Czy smartfony kupujemy po to, żeby korzystać z ich możliwości, czy raczej traktujemy je jako gadżet? Sieć T-Mobile podzieliła się z magazynem Media&Marketing Polska ciekawymi danymi. Mimo że aż 60% kupowanych obecnie telefonów to właśnie smartfony, aż jedna trzecia ich właścicieli w ogóle nie korzysta z Internetu za pośrednictwem sieci komórkowej. Strach przed wysokim rachunkiem?
10.10.2012 | aktual.: 10.10.2012 22:05
Zalogowani mogą więcej
Możesz zapisać ten artykuł na później. Znajdziesz go potem na swoim koncie użytkownika
Grzegorz Bors, członek zarządu PTC, w rozmowie z Media&Marketing poinformował, że aż do 60% nowych umów klienci operatora wybierają smartfony.
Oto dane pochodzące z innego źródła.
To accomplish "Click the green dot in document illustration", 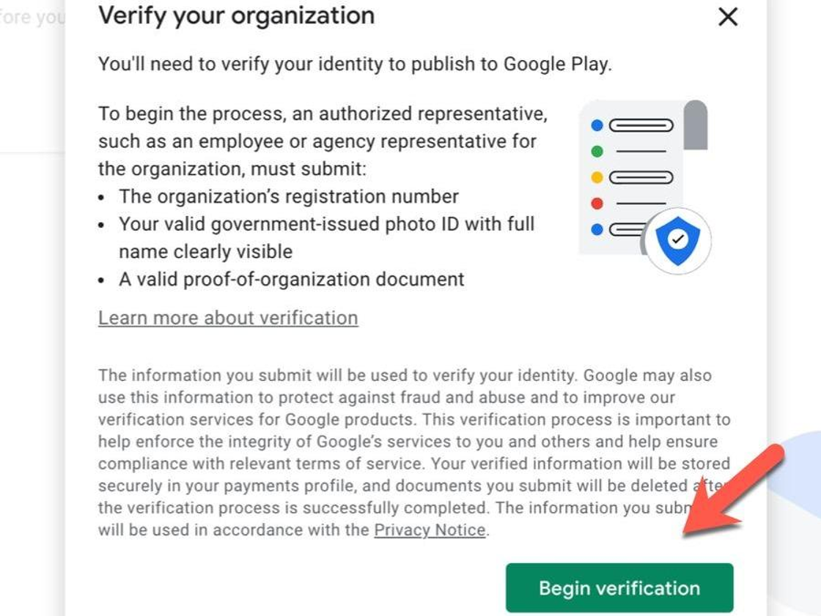I will (x=597, y=151).
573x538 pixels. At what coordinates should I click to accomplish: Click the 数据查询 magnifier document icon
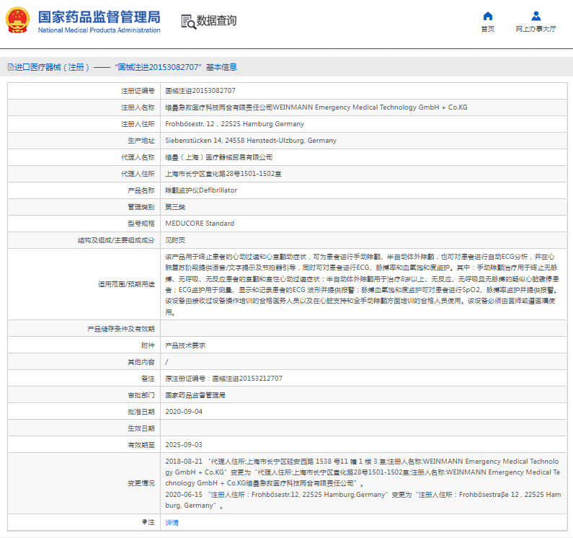coord(188,22)
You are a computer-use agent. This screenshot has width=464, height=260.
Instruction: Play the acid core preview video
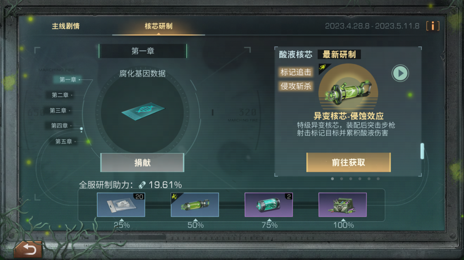400,73
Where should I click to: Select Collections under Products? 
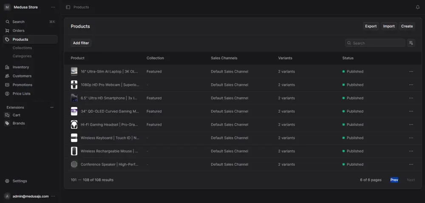tap(22, 48)
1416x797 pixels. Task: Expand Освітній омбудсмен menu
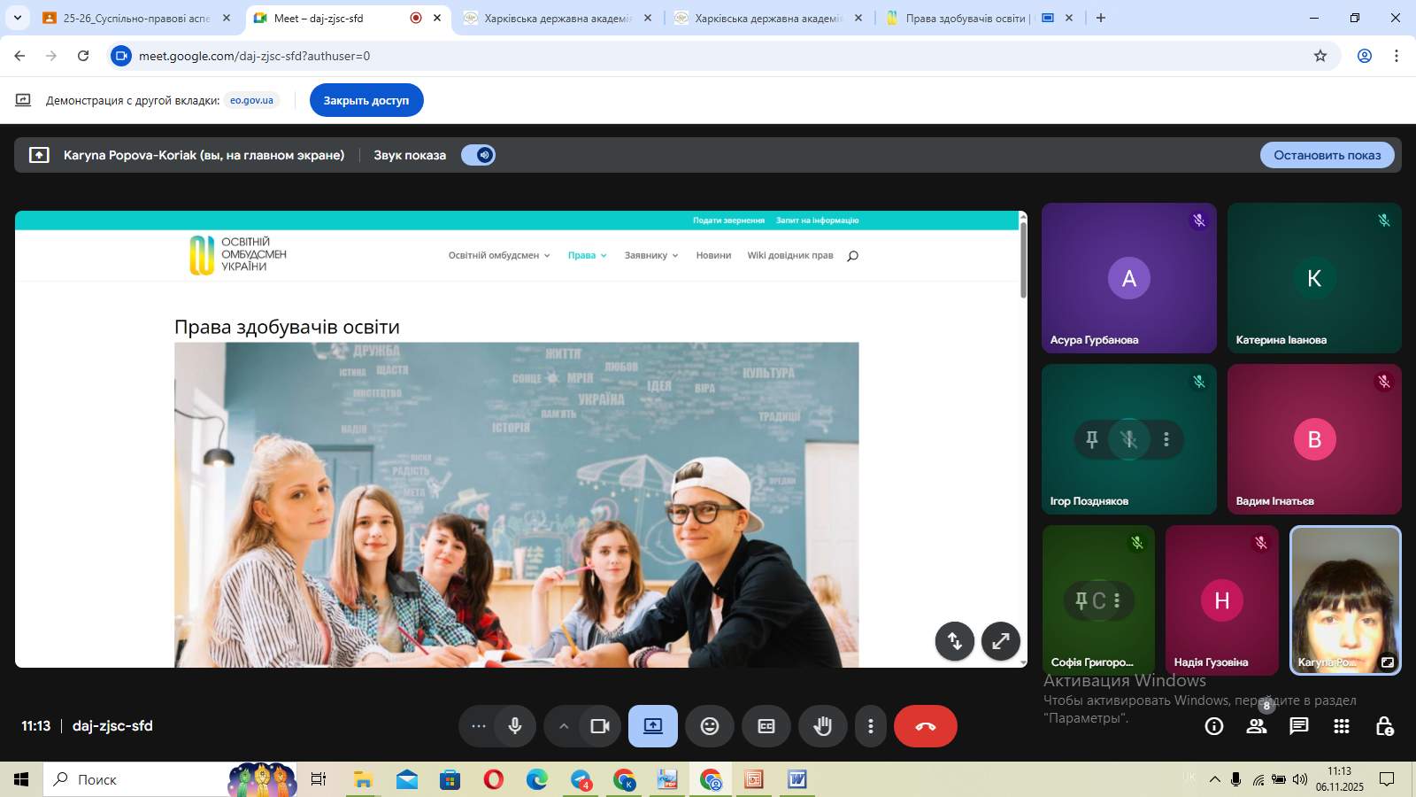click(498, 256)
T-Mobile spodziewa się, że jeśli aktualna tendencja wzrostowa utrzyma się nadal - a prawdopodobnie tak będzie - to już do końca roku odsetek ten powinien wzrosnąć o kolejne 10%.
Co jednak ciekawe, zgodnie ze słowami szefa marketingu sieci - jedynie 70% osób wybierających smartfona aktywuje jakikolwiek pakiet transmisji danych. Jak podsumował Bors - nadal dla 30% właścicieli zaawansowanych telefonów komórkowych są to nie tyle smartfony, co "nicefony".
Dlaczego klienci nie korzystają z mobilnego Internetu?
Nie jest to raczej problem z obsługą telefonu, bo ci sami użytkownicy, którzy nie kupują pakietów transmisji i wyłączają całkiem dane pakietowe, często łączą się ze swoich smartfonów z sieciami Wi-Fi i z Internetu korzystają. Wygląda więc na to, że chodzi jedynie o niechęć do łączenia się za pośrednictwem sieci swojego operatora.
Niewykluczone więc, że jest to efekt pokutującego nadal przekonania, że transmisja w sieciach komórkowych jest droga i nieopłacalna. Choć prawda jest taka, że obecne oferty pozwalają na dość swobodne korzystanie z Internetu w telefonie, nadal gdzieś w świadomości klientów zostały czasy, gdy faktycznie rachunki za przesyłanie i odbieranie danych bywały kosmiczne.